Introducing new features (can't speak for Mir 2, but Mir 3 has had significant development work) some of those from M3 are:
- Rebalancing the whole game
- Introducing catch up mechanics
- A third wall that isn't won via PvP
- A daily private hunting area for groups or guilds (think diablo rift style, you create it and join as a group, mobs spawn once and only once, when you leave its gone)
- Redoing weapon refines entirely
- Adding gem/socket systems
- Adding secondary stat systems
- Contribution Points system for mentoring
- Reforging systems
- A personal favourite, Fishing
- A secondary skills/spells system based on scaling monsters
- Events and holiday celebrations
- 1v1 arena system with rankings and rewards
- A daily PvP battle system, its like there is a convoy of goods being transported from one city to another, you can join the defending or attacking team, if there is an imbalance in numbers it adds NPCs to the battle, there are rewards for either capturing or defending.
- Mini Games (a lot more than what we ever saw on Euro), theres one that's like some wishing well that gives a random daily buff and another that looks interesting that translates roughly to the room of 25 trials.
- Gongji Temple - Seems like a 6v6 battleground or something similar, never been able to get much solid info
- Crafting System (was briefly in Euro maybe, was something I tested on GSP)
- Premium Dungeons (not sure on this, never been)
- A map where depending on if its day or night mobs get buffed with a number of random affixes, quests linked to killing these
Mir Chronicles i'm sure a lot would say was a success, it lasted for years and even tho everyone wants to be with Jamie including me because Jamie constructs a server EXACTLY like we want BUT at least MC can say they lasted for longer than this mad scientist.
I only had a very brief experience with Chronicles at the very start, so I can't really say much.
You do seem to have a more personal issue with Jamie/the server, you come across incredibly negative with little to no constructive reasoning. While I don't agree with everything, I can see that he is trying and it isn't an easy job pleasing an angry mob.
Ok well probably the original was a lot more fun and balanced and keep with it's original pace I'm sure it was a decent experience, in ur opinion what did Zircon do wrong in comparison?
The areas that I've already discussed are mostly publically available here.

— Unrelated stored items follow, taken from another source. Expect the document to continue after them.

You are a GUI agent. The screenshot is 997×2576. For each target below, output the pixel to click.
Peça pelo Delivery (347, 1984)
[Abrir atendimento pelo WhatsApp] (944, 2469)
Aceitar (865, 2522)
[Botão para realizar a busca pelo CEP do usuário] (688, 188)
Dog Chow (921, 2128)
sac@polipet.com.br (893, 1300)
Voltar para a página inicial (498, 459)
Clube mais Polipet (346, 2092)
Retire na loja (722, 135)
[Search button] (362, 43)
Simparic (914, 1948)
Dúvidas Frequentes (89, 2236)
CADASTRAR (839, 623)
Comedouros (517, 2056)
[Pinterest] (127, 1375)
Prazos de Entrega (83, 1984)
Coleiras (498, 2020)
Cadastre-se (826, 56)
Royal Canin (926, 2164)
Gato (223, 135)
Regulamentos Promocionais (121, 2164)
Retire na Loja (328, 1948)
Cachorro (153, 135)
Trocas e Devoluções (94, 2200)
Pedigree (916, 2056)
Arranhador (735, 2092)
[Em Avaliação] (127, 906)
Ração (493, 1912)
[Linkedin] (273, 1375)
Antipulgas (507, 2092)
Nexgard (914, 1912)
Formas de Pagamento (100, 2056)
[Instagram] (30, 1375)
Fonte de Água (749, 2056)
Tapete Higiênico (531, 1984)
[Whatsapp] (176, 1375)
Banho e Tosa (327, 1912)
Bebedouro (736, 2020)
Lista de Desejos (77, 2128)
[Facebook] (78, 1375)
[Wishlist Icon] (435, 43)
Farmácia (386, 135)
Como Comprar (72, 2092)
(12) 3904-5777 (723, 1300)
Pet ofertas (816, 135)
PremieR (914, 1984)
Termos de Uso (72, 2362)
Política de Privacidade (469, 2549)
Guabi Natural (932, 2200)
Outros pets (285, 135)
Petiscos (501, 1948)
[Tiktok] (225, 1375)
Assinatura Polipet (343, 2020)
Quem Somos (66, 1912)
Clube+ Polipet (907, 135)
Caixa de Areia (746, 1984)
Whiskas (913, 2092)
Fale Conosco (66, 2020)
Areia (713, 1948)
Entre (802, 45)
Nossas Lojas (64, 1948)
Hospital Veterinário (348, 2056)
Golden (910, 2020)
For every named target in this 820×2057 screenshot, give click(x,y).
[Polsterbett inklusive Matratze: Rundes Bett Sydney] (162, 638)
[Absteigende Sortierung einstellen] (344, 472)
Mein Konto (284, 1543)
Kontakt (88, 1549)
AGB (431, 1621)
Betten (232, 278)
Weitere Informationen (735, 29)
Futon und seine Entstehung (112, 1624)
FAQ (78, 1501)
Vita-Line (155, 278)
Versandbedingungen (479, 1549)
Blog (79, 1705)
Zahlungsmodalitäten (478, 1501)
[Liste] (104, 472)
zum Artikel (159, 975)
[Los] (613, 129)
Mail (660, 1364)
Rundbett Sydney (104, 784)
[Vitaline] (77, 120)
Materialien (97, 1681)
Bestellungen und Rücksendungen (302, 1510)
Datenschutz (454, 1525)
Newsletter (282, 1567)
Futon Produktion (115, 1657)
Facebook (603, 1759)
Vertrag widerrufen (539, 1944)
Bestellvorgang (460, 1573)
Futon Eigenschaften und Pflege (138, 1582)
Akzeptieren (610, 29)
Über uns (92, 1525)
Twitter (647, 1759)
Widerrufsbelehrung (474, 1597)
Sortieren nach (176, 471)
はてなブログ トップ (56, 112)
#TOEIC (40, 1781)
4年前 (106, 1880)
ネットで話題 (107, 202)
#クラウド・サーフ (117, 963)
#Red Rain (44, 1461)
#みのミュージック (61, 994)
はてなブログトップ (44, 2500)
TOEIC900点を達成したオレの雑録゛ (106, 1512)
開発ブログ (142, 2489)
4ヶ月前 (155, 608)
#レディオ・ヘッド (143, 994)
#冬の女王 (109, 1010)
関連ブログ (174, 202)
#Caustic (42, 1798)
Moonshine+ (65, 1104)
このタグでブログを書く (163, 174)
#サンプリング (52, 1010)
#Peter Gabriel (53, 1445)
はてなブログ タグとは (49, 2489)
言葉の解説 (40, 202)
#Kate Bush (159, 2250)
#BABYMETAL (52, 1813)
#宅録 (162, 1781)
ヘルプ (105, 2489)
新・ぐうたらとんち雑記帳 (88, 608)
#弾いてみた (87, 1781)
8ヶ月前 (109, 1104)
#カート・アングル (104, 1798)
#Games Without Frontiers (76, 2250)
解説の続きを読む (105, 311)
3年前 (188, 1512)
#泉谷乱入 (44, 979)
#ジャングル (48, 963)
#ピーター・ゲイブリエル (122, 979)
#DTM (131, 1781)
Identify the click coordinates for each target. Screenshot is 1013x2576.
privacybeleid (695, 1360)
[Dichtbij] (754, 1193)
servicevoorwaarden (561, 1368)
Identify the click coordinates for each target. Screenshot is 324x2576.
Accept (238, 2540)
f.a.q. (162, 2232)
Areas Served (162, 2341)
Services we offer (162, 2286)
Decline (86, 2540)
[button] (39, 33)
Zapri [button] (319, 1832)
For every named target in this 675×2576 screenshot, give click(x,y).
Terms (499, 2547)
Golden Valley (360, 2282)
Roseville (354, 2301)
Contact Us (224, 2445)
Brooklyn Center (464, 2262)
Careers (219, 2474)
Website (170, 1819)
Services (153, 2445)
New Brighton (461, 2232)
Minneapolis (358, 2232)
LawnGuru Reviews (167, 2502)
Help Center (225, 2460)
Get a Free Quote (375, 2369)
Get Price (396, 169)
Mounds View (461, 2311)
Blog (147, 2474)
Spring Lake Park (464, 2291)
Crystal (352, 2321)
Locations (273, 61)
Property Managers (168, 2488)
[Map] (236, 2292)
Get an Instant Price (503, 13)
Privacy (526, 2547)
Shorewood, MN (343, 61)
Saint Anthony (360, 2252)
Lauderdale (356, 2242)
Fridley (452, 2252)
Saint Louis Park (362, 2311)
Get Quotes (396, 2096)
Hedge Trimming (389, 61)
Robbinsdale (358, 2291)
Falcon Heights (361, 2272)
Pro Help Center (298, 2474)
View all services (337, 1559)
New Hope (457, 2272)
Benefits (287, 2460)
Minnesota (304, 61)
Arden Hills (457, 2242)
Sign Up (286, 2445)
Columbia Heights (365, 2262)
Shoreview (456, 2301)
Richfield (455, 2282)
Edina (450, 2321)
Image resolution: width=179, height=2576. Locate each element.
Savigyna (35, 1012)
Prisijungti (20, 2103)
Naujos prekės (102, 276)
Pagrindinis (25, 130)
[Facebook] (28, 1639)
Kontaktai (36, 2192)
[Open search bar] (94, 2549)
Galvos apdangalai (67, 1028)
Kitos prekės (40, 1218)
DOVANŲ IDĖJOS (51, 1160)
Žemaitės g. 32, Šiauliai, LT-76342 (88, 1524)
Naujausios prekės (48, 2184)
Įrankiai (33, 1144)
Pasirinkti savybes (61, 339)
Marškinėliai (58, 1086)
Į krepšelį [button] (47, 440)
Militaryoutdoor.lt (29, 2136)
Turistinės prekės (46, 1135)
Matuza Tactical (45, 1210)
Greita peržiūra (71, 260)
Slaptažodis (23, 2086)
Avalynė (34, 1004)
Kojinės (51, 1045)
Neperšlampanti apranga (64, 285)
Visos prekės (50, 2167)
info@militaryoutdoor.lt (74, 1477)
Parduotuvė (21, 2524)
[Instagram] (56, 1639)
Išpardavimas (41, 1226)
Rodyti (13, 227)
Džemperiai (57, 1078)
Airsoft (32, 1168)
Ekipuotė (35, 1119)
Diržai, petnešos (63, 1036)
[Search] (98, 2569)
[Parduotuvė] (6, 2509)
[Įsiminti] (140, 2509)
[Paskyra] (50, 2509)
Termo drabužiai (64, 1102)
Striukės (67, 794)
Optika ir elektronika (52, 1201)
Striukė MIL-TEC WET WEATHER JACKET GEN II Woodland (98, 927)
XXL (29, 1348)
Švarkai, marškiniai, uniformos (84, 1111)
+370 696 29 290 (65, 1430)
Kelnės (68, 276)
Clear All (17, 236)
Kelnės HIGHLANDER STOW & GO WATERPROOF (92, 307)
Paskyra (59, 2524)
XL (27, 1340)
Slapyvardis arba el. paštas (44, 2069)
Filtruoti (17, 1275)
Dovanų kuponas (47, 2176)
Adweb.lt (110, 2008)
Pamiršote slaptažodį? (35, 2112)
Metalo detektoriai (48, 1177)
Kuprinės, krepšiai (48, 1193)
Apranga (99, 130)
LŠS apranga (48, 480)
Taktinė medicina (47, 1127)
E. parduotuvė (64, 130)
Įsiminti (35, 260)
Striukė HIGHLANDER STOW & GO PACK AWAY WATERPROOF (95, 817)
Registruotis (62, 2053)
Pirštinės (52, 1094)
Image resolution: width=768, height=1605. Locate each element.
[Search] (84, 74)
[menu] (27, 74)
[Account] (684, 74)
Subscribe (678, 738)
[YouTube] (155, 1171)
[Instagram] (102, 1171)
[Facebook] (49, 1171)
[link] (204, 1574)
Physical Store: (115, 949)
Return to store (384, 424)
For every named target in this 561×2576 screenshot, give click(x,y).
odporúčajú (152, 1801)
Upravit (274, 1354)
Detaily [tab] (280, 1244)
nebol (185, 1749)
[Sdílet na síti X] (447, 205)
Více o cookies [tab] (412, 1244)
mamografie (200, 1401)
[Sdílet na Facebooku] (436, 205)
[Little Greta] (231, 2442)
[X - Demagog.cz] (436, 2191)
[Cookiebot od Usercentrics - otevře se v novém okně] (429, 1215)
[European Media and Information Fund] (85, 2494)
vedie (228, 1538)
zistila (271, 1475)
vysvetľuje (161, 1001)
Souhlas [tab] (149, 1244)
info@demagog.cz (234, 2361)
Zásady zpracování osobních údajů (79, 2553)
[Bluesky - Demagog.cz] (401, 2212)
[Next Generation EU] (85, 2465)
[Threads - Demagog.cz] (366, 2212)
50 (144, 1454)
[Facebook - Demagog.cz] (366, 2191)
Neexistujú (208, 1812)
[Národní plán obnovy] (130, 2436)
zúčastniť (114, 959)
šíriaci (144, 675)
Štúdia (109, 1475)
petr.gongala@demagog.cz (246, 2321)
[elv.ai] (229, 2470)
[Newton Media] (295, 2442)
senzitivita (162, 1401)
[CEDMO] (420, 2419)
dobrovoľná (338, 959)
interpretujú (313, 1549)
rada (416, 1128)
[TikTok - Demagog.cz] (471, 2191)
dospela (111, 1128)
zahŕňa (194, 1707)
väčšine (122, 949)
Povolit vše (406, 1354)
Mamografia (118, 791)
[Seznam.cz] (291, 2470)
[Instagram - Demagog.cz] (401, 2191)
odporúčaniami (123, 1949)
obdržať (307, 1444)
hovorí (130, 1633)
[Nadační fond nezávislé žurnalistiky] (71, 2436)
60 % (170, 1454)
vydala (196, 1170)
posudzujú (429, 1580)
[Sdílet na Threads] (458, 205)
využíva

Biggest things are balance and scaling. Some things too low, some things too high, but it is being worked on and I'm positive that if we all come together we can work towards a great server.
Other things are fairly minor in comparison, the overall risk/reward of the game doesn't exist here, no chance to break anything, no chance to lose anything. It has wider reaching consequences for economy and longevity as well as character progression. Again I think it is something that can be resolved.
The current levels are a minor concern, but nothing that can't be fixed, if we look at this for the long run of being level 100+ then 0-70 isn't really an issue and can be worked to be more balanced. If we look further ahead with a lot more Korean content on the horizon and say look to level 120+ then all of what has been done to now could be considered meaningless in the long run and work out the balance for the future.
SW just doesn't feel Mir 3 at all, as a long time wall holder from Euro I would say the original system worked pretty well. It wasn't easy to defend at all, it relied heavily on timings and alliances. If DA didn't have Apex we would have lost SW, likewise if they didn't have DA they would have lost DMW. Towards the end when the other guilds started working together and people had caught up (DA and Apex had an early lead in bosses and items, mainly because a lot of us had played the Korean beta and knew what we were doing), the wars were incredibly close. The ballista and catapults, doors etc actually made for fun battles and drained guild funds really heavily.